### Exercise
Write the records below out again exactly as given, with no images.

***** Task data

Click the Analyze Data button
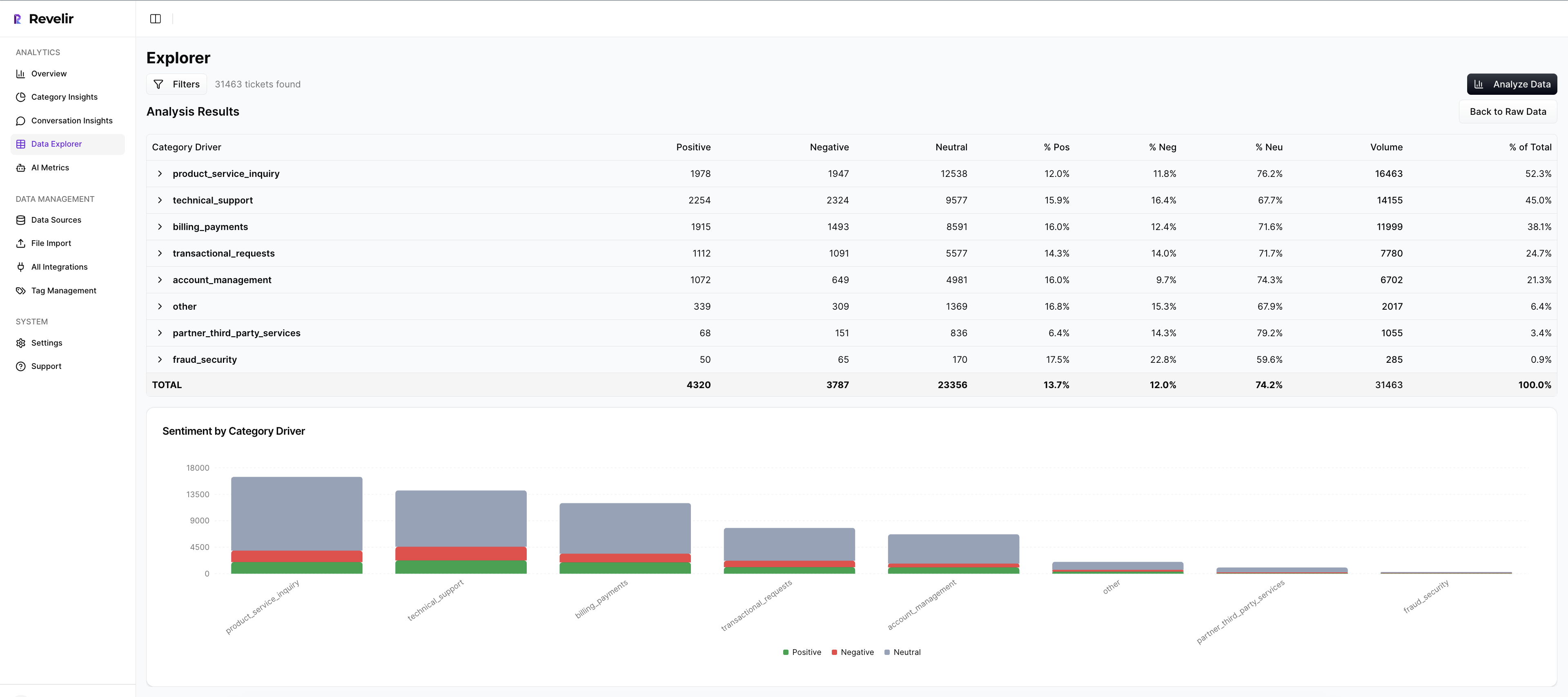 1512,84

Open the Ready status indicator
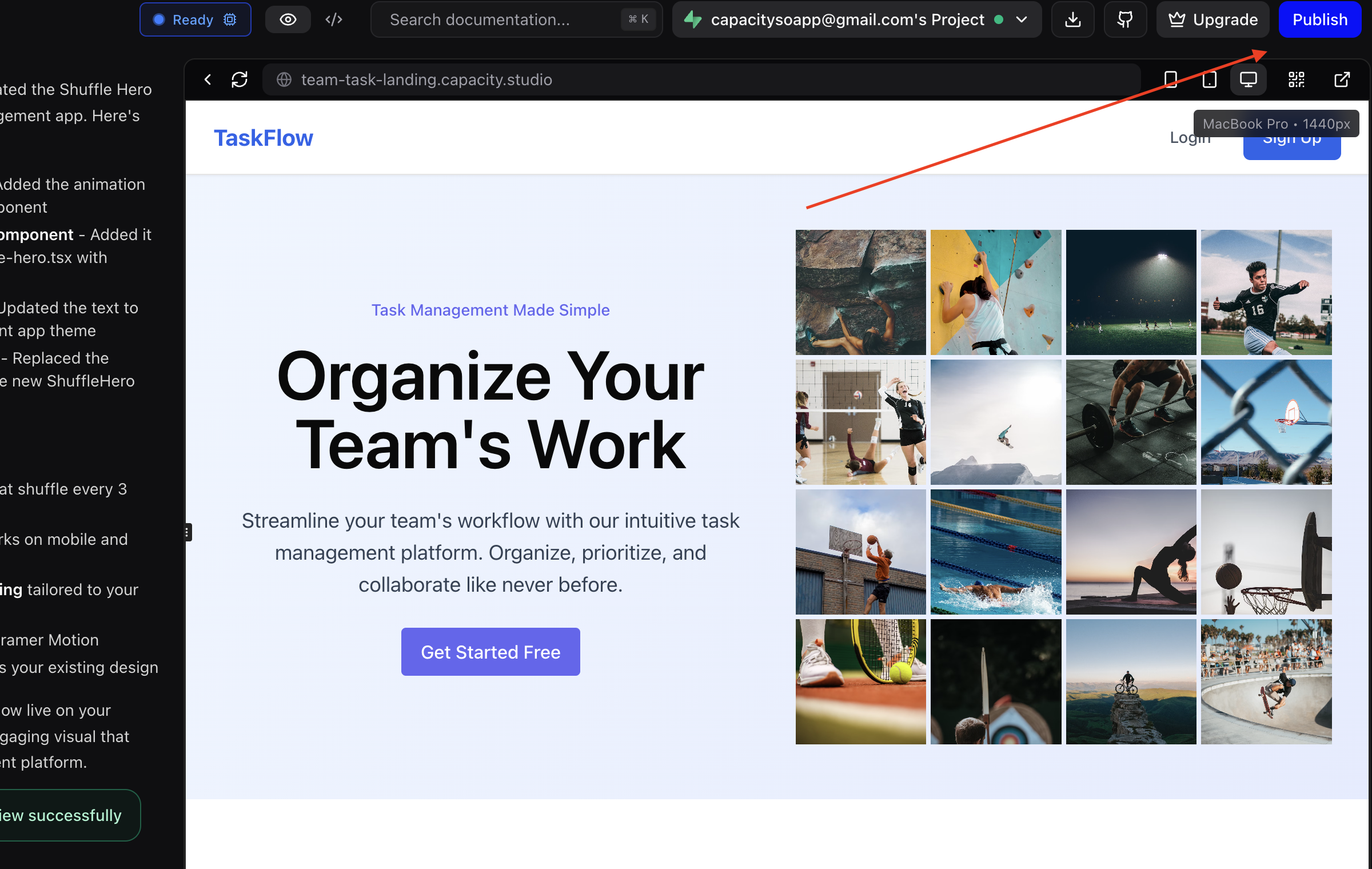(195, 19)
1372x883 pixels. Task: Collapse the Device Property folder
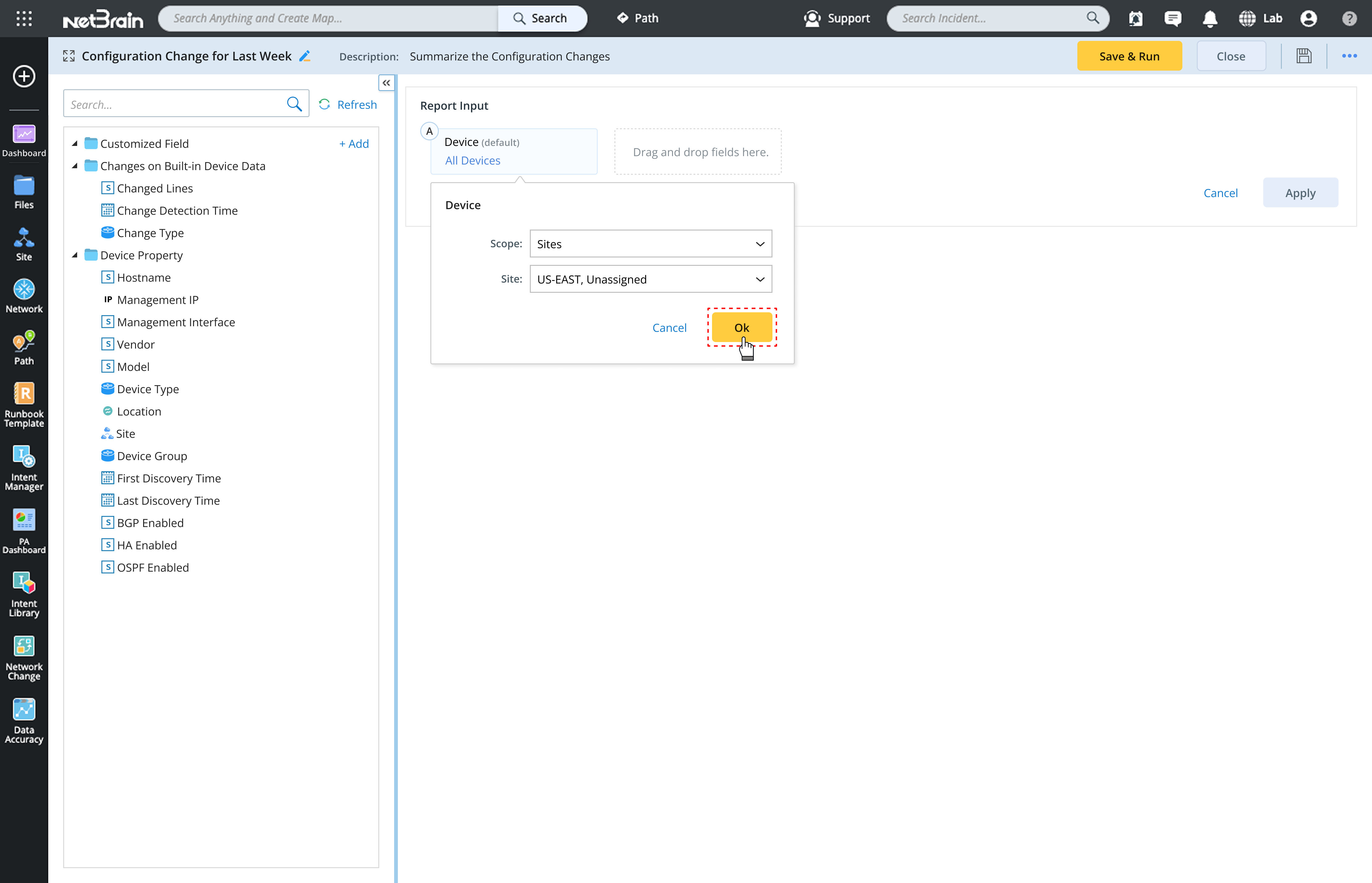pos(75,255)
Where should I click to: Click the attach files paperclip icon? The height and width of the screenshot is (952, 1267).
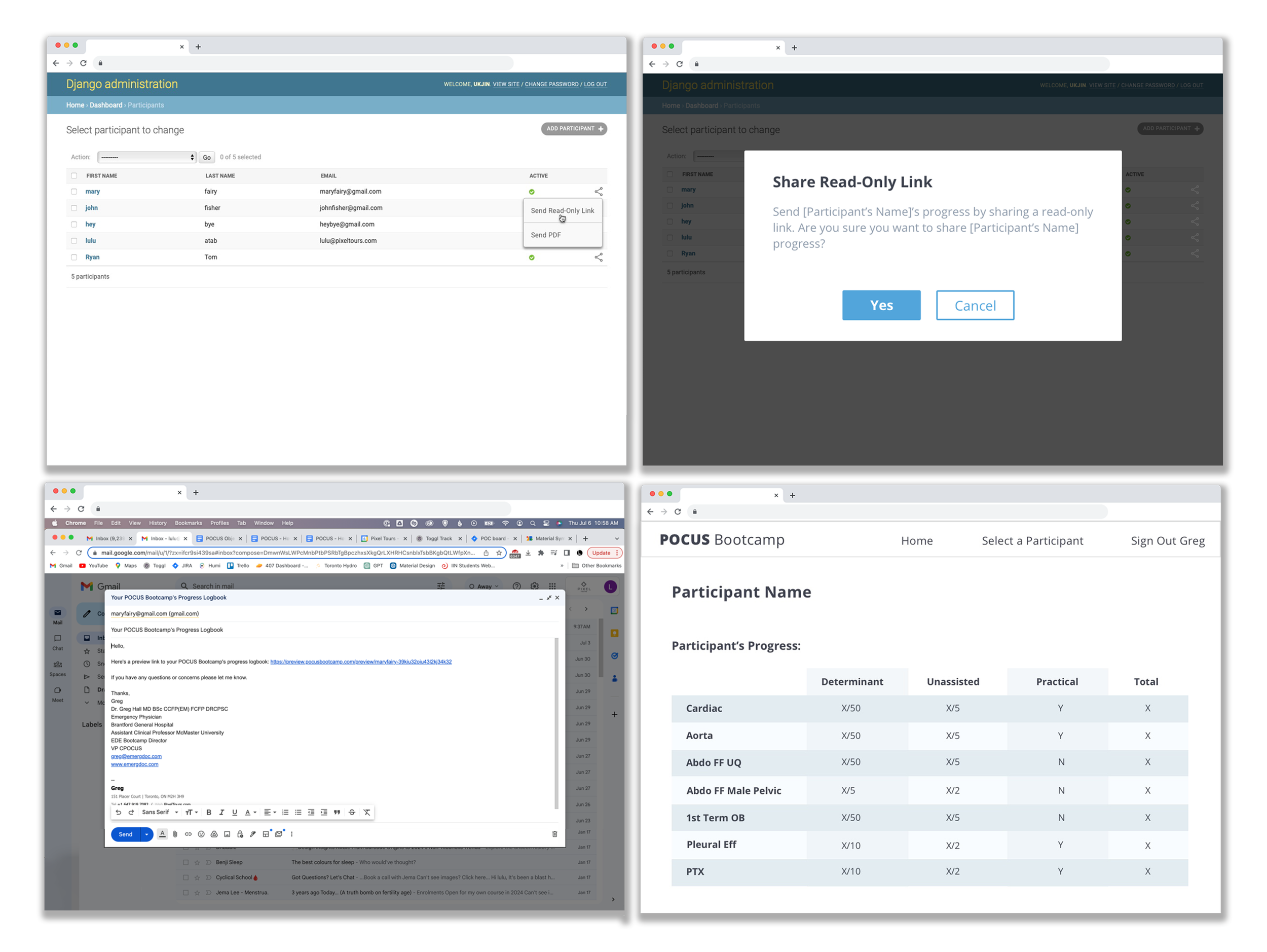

**********

### Answer to this problem
Click the Analyze Data button
 1512,84

Open the Ready status indicator
(195, 19)
1372x883 pixels. Task: Collapse the Device Property folder
pos(75,255)
Where should I click to: Click the attach files paperclip icon? The height and width of the screenshot is (952, 1267).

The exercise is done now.